PAGE EXCERPT:
= = =

I talk to people whose joints in their hands have disintegrated from working on the line, doing the same motion hundreds and hundreds of thousands of times. It’s like carpal tunnel on a scale we can scarcely imagine. And you need to know that this is eminently avoidable. If these people were rotated monthly on their jobs, this would not happen.

When a doubting Schmitz contacted Daisey’s translator, he learned that the artist hadn’t talked to workers poisoned with hexane. We have now learned that he met people who knew people who had been poisoned. So why did he lie? Because, Daisey said, “I wanted to tell a story that captured the totality of my trip.”

On his own website, Daisey offers this larger rationalization, which deserves complete quotation.

I stand by my work. My show is a theatrical piece whose goal is to create a human connection between our gorgeous devices and the brutal circumstances from which they emerge. It uses a combination of fact, memoir, and dramatic license to tell its story, and I believe it does so with integrity. Certainly, the comprehensive investigations undertaken by the New York Times and a number of labor rights groups to document conditions in electronics manufacturing would seem to bear this out.

What I do is not journalism. The tools of the theater are not the same as the tools of journalism. For this reason, I regret that I allowed This American Life to air an excerpt from my monologue. This American Life is essentially a journalistic — not a theatrical — enterprise, and as such it operates under a different set of rules and expectations. But this is my only regret. I am proud that my work seems to have sparked a growing storm of attention and concern over the often appalling conditions under which many of the high-tech products we love so much are assembled in China.

This grander explanation, which invokes the liberties one can take with the truth working inside the theater, skirts the question of why he lied to Glass, who obviously trusted him to tell the truth. Daisey’s only stated “regret” here is that he allowed the program to air part of his monologue. Meanwhile, the New York Times has excised a paragraph from an Oct. 6, 2011, op-ed he wrote, because “Questions have been raised about the truth of a paragraph in the original version of this article that purported to talk about conditions at Apple’s factory in China.” As I write, surely others are scouring his book, 21 Dog Years: Doing Time @ Amazon.com (2002) for fabrications.

= = =

ITEMS:
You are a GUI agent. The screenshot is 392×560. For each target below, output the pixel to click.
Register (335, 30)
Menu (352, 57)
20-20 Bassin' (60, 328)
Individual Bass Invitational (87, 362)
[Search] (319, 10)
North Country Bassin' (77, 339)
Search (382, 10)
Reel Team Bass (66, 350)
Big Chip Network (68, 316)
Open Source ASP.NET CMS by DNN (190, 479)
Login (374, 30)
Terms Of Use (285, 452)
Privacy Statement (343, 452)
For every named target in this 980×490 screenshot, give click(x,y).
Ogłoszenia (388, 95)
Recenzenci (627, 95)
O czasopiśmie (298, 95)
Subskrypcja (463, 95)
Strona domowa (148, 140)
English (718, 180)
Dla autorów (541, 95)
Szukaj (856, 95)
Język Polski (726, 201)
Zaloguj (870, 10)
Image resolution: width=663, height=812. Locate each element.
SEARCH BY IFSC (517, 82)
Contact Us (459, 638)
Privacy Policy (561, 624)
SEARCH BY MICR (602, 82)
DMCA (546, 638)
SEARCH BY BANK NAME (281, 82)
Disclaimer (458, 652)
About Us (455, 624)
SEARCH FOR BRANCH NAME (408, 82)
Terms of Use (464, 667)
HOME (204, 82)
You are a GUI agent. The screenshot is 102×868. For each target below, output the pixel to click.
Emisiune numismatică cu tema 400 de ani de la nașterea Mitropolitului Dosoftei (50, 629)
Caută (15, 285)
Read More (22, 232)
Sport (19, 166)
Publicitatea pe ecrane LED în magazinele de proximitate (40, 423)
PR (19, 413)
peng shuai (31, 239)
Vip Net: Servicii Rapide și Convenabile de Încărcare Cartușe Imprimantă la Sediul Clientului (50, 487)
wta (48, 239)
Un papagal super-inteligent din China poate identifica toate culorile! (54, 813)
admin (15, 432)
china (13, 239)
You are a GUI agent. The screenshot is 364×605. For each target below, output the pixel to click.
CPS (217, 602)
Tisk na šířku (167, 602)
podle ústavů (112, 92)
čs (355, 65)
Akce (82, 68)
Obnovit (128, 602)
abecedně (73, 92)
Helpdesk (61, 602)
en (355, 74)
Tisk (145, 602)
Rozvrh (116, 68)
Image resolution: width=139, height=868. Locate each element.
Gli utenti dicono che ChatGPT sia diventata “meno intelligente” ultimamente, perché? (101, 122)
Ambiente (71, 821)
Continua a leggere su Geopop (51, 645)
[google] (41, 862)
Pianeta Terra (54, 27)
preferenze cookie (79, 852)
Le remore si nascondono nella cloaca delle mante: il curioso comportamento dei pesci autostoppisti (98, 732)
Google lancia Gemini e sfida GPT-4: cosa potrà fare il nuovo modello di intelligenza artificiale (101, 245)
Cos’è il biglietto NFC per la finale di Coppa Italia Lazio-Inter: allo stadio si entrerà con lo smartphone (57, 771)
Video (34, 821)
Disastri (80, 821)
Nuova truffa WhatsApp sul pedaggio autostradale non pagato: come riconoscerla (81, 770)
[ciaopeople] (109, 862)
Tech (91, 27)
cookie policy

= = =

WHAT TO WORK ON:
In the passage about Daisey's monologue, above the lines, set down word for word the part that begins at "I stand by my" and stops after "bear this out.".

TASK ANSWER:
I stand by my work. My show is a theatrical piece whose goal is to create a human connection between our gorgeous devices and the brutal circumstances from which they emerge. It uses a combination of fact, memoir, and dramatic license to tell its story, and I believe it does so with integrity. Certainly, the comprehensive investigations undertaken by the New York Times and a number of labor rights groups to document conditions in electronics manufacturing would seem to bear this out.